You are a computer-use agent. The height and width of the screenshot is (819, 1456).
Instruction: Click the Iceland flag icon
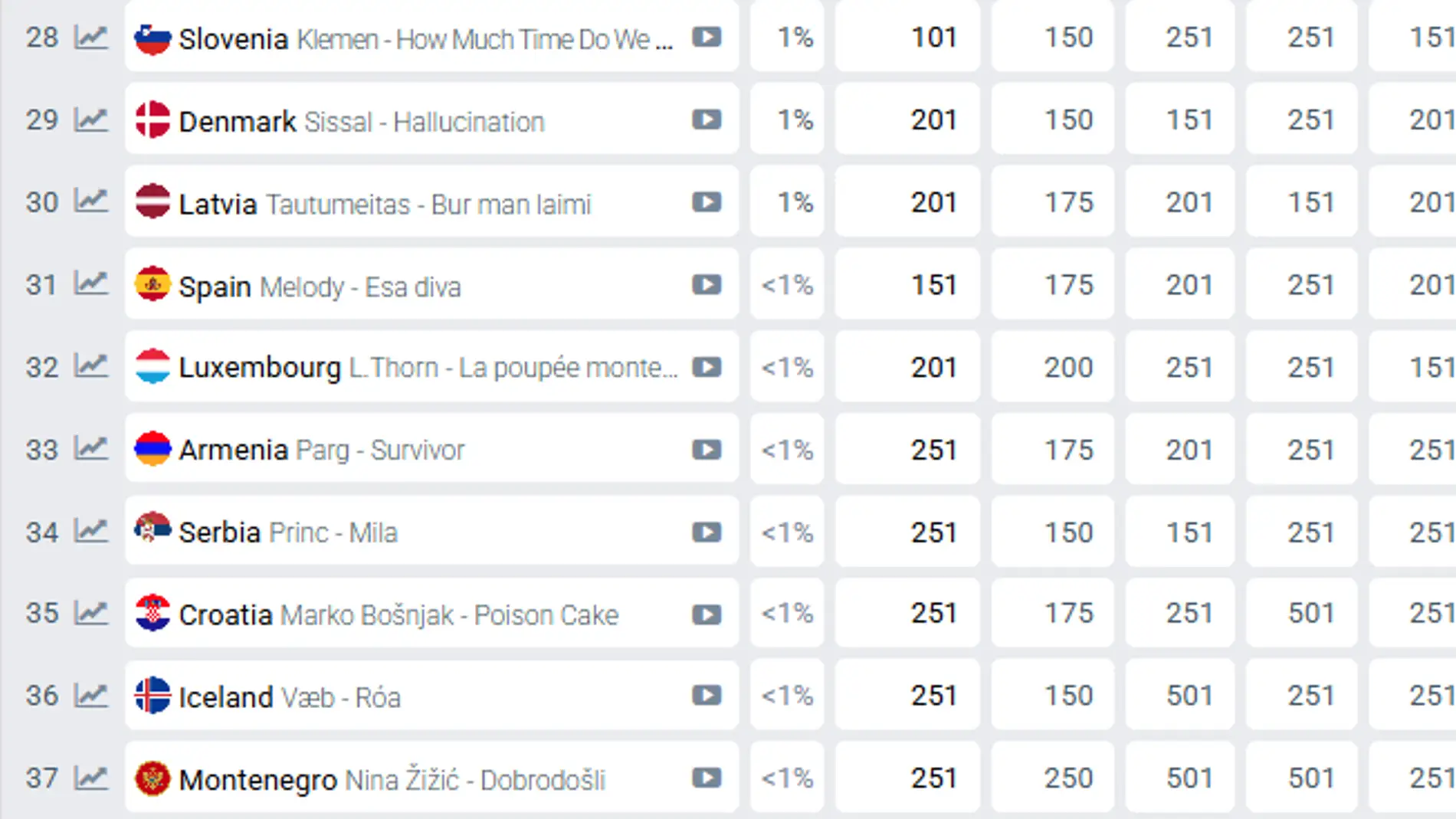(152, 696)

...

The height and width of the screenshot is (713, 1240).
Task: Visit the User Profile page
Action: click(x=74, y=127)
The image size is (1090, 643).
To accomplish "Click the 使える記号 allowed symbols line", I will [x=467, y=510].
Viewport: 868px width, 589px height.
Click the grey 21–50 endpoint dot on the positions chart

--

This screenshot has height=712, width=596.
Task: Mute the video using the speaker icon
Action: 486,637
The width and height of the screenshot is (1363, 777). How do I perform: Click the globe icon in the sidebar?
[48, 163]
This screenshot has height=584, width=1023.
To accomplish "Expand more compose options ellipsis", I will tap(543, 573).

*EXERCISE DETAILS:*
Collect every line above that contains the word "accomplish".

*SOLVED PROBLEM:*
To accomplish "Click the 使える記号 allowed symbols line", I will [x=467, y=510].
To accomplish "Expand more compose options ellipsis", I will tap(543, 573).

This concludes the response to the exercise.